§ **Directions**:
Find the line holding "Long-Term Stays (215, 1262)" in the entries below. Give it again exactly, along with every line after it up to and including the line holding "1-iyun Xalqaro bolalarni".

§ **Data section**:
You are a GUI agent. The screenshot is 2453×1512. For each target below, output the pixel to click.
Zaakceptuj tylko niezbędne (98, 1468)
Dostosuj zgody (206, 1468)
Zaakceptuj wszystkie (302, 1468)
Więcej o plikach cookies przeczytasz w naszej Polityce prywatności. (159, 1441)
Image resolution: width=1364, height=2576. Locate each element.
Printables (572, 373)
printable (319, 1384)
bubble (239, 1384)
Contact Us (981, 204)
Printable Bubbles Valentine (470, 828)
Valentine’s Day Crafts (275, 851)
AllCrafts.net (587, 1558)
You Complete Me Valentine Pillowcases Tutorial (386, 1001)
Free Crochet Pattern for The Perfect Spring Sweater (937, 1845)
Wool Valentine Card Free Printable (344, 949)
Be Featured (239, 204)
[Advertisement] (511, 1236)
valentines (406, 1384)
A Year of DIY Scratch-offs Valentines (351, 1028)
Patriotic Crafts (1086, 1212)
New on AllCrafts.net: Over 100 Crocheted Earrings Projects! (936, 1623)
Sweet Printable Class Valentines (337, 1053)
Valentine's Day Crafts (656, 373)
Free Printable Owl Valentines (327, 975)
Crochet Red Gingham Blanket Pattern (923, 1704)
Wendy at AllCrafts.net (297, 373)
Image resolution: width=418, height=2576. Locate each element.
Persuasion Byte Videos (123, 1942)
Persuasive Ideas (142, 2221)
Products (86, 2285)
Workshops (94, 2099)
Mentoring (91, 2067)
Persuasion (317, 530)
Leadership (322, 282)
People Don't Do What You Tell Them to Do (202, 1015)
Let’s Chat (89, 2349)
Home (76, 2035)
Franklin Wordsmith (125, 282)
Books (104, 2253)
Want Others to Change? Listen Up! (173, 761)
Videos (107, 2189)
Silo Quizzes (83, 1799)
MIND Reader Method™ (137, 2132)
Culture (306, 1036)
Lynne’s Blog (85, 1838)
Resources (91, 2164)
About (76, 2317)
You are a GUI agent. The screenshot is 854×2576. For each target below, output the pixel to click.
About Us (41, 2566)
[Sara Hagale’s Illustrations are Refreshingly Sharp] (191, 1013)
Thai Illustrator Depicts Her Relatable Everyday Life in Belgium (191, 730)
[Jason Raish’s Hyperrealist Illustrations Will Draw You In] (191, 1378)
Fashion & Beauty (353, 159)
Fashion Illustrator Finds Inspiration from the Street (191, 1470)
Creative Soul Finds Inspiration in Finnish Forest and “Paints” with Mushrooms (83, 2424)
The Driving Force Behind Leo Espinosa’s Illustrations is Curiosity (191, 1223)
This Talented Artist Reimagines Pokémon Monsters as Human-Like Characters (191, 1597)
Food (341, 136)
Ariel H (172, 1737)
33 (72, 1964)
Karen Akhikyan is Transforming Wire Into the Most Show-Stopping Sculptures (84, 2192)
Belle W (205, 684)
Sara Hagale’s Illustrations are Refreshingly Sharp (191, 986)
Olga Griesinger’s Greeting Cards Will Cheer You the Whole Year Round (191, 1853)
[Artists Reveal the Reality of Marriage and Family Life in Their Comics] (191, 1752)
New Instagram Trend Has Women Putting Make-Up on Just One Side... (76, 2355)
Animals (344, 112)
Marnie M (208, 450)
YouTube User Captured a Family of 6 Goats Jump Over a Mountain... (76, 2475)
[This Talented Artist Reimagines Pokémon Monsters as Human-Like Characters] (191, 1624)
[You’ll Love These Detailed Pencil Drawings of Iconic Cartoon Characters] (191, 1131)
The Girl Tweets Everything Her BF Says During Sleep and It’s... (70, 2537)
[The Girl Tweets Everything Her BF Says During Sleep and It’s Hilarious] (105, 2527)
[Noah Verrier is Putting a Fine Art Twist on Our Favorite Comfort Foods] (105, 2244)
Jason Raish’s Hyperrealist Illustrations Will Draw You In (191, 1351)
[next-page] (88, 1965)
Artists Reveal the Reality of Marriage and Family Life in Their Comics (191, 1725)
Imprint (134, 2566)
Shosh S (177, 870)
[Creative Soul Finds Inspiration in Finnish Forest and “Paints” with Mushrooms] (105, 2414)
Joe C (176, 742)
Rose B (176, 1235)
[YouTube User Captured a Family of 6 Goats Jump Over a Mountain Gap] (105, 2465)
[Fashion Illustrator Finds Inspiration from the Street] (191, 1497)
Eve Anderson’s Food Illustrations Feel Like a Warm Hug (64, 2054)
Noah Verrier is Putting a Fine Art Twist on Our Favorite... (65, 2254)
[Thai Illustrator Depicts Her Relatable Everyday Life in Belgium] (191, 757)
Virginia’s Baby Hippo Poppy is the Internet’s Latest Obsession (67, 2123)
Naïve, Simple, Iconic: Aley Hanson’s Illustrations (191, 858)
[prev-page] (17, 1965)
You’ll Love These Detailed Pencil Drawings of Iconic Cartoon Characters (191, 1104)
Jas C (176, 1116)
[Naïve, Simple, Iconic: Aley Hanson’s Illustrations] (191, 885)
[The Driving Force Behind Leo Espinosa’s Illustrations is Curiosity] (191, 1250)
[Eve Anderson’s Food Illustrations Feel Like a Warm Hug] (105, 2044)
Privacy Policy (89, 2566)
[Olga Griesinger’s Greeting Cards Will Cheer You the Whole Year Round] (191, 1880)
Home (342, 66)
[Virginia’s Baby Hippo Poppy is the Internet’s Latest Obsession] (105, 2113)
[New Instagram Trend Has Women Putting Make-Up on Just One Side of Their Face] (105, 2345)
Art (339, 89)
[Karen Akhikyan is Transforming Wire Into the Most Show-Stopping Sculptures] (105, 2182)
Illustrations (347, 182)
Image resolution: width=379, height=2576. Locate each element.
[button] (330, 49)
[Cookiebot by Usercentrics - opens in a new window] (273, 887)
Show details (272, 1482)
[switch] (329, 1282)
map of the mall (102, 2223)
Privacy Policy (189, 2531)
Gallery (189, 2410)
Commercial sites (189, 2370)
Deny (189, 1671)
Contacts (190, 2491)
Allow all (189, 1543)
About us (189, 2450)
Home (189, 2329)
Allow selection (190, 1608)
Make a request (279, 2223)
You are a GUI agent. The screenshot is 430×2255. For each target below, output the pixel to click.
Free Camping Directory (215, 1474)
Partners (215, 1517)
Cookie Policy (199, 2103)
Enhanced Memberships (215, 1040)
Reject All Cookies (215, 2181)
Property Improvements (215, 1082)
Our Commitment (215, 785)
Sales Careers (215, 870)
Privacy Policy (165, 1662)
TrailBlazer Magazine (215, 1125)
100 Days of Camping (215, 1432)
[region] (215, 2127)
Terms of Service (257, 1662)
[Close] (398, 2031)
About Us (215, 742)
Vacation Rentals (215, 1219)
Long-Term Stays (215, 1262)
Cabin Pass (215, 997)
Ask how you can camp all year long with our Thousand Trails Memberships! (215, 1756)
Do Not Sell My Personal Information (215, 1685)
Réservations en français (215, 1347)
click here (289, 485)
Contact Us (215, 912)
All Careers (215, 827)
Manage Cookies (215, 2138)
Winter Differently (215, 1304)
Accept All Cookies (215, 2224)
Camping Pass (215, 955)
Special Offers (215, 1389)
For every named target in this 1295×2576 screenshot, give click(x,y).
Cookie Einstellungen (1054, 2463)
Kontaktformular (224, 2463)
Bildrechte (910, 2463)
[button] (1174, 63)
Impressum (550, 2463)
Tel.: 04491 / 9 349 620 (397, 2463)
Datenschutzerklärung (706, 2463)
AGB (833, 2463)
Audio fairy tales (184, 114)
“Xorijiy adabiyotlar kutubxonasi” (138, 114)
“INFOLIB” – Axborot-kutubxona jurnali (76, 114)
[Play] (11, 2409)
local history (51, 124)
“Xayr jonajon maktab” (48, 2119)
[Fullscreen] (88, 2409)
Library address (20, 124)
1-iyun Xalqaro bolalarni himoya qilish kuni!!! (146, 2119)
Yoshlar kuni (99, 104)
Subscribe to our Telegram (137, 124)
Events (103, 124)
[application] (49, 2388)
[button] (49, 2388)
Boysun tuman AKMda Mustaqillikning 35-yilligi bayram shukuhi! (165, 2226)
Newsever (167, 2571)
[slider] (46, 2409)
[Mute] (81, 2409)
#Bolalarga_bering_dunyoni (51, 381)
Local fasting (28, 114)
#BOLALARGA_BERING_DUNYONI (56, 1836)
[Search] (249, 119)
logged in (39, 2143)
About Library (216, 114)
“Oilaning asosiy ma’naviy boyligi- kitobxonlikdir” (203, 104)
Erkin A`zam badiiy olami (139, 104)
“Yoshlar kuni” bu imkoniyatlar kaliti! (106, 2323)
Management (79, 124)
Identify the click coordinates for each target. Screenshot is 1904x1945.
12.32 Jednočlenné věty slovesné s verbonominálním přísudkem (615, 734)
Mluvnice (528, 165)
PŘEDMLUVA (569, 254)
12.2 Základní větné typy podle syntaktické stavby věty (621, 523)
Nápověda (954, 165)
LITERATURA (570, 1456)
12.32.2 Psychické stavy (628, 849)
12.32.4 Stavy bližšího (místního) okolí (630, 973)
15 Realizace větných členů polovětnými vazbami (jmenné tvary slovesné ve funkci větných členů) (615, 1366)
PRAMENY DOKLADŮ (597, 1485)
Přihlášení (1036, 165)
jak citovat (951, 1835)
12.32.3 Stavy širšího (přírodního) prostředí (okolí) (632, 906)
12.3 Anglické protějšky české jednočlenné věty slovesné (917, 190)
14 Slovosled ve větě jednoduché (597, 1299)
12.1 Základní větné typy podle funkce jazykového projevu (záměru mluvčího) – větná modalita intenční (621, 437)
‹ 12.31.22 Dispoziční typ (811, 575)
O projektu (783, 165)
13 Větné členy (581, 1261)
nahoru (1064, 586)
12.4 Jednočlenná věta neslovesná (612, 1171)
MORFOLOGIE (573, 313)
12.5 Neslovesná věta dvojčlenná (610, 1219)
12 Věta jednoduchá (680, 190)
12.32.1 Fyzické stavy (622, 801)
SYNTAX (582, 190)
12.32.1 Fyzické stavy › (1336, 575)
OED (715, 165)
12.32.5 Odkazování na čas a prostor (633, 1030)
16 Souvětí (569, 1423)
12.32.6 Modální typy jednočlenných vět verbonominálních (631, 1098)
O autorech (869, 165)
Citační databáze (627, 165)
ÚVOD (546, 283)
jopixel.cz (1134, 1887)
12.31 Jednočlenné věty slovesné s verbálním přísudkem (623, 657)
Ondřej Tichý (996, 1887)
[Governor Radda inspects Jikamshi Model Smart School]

§ **Answer for this exercise**:
Long-Term Stays (215, 1262)
Cabin Pass (215, 997)
Ask how you can camp all year long with our Thousand Trails Memberships! (215, 1756)
Do Not Sell My Personal Information (215, 1685)
Réservations en français (215, 1347)
click here (289, 485)
Contact Us (215, 912)
All Careers (215, 827)
Manage Cookies (215, 2138)
Winter Differently (215, 1304)
Accept All Cookies (215, 2224)
Camping Pass (215, 955)
Special Offers (215, 1389)
For every named target in this 1295×2576 screenshot, give click(x,y).
Cookie Einstellungen (1054, 2463)
Kontaktformular (224, 2463)
Bildrechte (910, 2463)
[button] (1174, 63)
Impressum (550, 2463)
Tel.: 04491 / 9 349 620 (397, 2463)
Datenschutzerklärung (706, 2463)
AGB (833, 2463)
Audio fairy tales (184, 114)
“Xorijiy adabiyotlar kutubxonasi” (138, 114)
“INFOLIB” – Axborot-kutubxona jurnali (76, 114)
[Play] (11, 2409)
local history (51, 124)
“Xayr jonajon maktab” (48, 2119)
[Fullscreen] (88, 2409)
Library address (20, 124)
1-iyun Xalqaro bolalarni himoya qilish kuni!!! (146, 2119)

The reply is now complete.